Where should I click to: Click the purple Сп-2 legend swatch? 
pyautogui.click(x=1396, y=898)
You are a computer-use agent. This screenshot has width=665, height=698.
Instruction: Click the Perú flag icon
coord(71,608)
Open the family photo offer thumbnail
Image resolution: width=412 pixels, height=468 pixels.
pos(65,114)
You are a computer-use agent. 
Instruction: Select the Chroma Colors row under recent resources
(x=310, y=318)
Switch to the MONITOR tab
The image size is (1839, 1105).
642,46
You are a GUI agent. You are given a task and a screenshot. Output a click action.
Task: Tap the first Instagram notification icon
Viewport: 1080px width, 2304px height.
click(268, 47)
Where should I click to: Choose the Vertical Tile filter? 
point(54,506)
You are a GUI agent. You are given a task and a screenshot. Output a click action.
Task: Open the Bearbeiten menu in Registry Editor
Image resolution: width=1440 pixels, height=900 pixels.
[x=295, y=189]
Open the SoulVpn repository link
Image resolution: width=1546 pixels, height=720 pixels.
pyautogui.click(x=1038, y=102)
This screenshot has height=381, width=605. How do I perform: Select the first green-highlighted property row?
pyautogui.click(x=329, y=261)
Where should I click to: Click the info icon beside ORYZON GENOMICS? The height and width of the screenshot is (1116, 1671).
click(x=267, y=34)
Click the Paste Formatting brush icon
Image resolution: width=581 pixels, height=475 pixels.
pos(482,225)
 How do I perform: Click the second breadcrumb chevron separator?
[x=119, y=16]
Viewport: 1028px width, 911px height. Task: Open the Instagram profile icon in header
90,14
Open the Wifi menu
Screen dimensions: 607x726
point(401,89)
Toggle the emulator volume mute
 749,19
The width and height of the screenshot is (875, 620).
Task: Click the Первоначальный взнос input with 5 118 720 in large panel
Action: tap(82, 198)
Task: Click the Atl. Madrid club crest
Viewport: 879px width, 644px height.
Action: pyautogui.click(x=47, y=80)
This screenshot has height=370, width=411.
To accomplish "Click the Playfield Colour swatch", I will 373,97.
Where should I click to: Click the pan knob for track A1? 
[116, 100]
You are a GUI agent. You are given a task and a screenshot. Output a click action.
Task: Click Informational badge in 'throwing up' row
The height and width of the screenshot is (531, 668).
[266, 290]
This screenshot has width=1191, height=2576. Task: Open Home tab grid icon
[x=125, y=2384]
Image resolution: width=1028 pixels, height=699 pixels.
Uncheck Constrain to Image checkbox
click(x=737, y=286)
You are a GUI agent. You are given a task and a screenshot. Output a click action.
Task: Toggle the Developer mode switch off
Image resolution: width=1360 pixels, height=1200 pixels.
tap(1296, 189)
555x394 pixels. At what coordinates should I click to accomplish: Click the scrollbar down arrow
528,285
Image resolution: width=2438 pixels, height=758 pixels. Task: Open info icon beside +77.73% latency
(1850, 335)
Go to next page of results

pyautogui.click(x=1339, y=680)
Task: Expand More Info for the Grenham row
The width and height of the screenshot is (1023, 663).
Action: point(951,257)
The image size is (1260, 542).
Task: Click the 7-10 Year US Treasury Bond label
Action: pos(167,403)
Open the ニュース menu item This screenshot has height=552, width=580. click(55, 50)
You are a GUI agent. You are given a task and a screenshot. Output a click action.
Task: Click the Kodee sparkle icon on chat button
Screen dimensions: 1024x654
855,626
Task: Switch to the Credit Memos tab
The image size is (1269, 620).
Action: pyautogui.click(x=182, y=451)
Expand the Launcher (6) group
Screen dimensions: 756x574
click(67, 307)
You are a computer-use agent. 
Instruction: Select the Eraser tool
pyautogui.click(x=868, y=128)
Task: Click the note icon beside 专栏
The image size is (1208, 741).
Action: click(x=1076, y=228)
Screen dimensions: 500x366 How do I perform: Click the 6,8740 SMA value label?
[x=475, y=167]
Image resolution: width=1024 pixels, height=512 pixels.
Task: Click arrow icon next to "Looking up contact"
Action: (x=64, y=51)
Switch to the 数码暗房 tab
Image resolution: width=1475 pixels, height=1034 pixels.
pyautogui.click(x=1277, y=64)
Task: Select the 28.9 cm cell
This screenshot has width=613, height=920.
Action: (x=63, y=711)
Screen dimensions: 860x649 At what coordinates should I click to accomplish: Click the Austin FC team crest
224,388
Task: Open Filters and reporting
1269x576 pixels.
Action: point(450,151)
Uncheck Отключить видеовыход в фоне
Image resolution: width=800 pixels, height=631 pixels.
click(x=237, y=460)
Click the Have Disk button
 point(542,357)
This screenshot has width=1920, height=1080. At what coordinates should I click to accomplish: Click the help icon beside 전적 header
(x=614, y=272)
=======
▶ What to produce: Retype the whole of the material word for word.

▶ Answer space:
Where should I click to: Click the purple Сп-2 legend swatch? 
pyautogui.click(x=1396, y=898)
You are a computer-use agent. This screenshot has width=665, height=698.
Instruction: Click the Perú flag icon
coord(71,608)
Open the family photo offer thumbnail
Image resolution: width=412 pixels, height=468 pixels.
pos(65,114)
You are a computer-use agent. 
Instruction: Select the Chroma Colors row under recent resources
(x=310, y=318)
Switch to the MONITOR tab
The image size is (1839, 1105).
642,46
You are a GUI agent. You are given a task and a screenshot. Output a click action.
Task: Tap the first Instagram notification icon
Viewport: 1080px width, 2304px height.
click(268, 47)
Where should I click to: Choose the Vertical Tile filter? 
point(54,506)
You are a GUI agent. You are given a task and a screenshot. Output a click action.
Task: Open the Bearbeiten menu in Registry Editor
Image resolution: width=1440 pixels, height=900 pixels.
[x=295, y=189]
Open the SoulVpn repository link
Image resolution: width=1546 pixels, height=720 pixels.
pyautogui.click(x=1038, y=102)
This screenshot has height=381, width=605. How do I perform: Select the first green-highlighted property row?
pyautogui.click(x=329, y=261)
Where should I click to: Click the info icon beside ORYZON GENOMICS? The height and width of the screenshot is (1116, 1671).
click(x=267, y=34)
Click the Paste Formatting brush icon
Image resolution: width=581 pixels, height=475 pixels.
pos(482,225)
 How do I perform: Click the second breadcrumb chevron separator?
[x=119, y=16]
Viewport: 1028px width, 911px height. Task: Open the Instagram profile icon in header
90,14
Open the Wifi menu
Screen dimensions: 607x726
point(401,89)
Toggle the emulator volume mute
 749,19
The width and height of the screenshot is (875, 620).
Task: Click the Первоначальный взнос input with 5 118 720 in large panel
Action: tap(82, 198)
Task: Click the Atl. Madrid club crest
Viewport: 879px width, 644px height.
Action: pyautogui.click(x=47, y=80)
This screenshot has height=370, width=411.
To accomplish "Click the Playfield Colour swatch", I will 373,97.
Where should I click to: Click the pan knob for track A1? 
[116, 100]
You are a GUI agent. You are given a task and a screenshot. Output a click action.
Task: Click Informational badge in 'throwing up' row
The height and width of the screenshot is (531, 668).
[266, 290]
This screenshot has width=1191, height=2576. Task: Open Home tab grid icon
[x=125, y=2384]
Image resolution: width=1028 pixels, height=699 pixels.
Uncheck Constrain to Image checkbox
click(x=737, y=286)
You are a GUI agent. You are given a task and a screenshot. Output a click action.
Task: Toggle the Developer mode switch off
Image resolution: width=1360 pixels, height=1200 pixels.
tap(1296, 189)
555x394 pixels. At what coordinates should I click to accomplish: Click the scrollbar down arrow
528,285
Image resolution: width=2438 pixels, height=758 pixels. Task: Open info icon beside +77.73% latency
(1850, 335)
Go to next page of results

pyautogui.click(x=1339, y=680)
Task: Expand More Info for the Grenham row
The width and height of the screenshot is (1023, 663).
Action: point(951,257)
The image size is (1260, 542).
Task: Click the 7-10 Year US Treasury Bond label
Action: pos(167,403)
Open the ニュース menu item This screenshot has height=552, width=580. click(55, 50)
You are a GUI agent. You are given a task and a screenshot. Output a click action.
Task: Click the Kodee sparkle icon on chat button
Screen dimensions: 1024x654
855,626
Task: Switch to the Credit Memos tab
The image size is (1269, 620).
Action: pyautogui.click(x=182, y=451)
Expand the Launcher (6) group
Screen dimensions: 756x574
click(67, 307)
You are a computer-use agent. 
Instruction: Select the Eraser tool
pyautogui.click(x=868, y=128)
Task: Click the note icon beside 专栏
The image size is (1208, 741).
Action: click(x=1076, y=228)
Screen dimensions: 500x366 How do I perform: Click the 6,8740 SMA value label?
[x=475, y=167]
Image resolution: width=1024 pixels, height=512 pixels.
Task: Click arrow icon next to "Looking up contact"
Action: (x=64, y=51)
Switch to the 数码暗房 tab
Image resolution: width=1475 pixels, height=1034 pixels.
pyautogui.click(x=1277, y=64)
Task: Select the 28.9 cm cell
This screenshot has width=613, height=920.
Action: (x=63, y=711)
Screen dimensions: 860x649 At what coordinates should I click to accomplish: Click the Austin FC team crest
224,388
Task: Open Filters and reporting
1269x576 pixels.
Action: point(450,151)
Uncheck Отключить видеовыход в фоне
Image resolution: width=800 pixels, height=631 pixels.
click(x=237, y=460)
Click the Have Disk button
 point(542,357)
This screenshot has width=1920, height=1080. At what coordinates should I click to accomplish: Click the help icon beside 전적 header
(x=614, y=272)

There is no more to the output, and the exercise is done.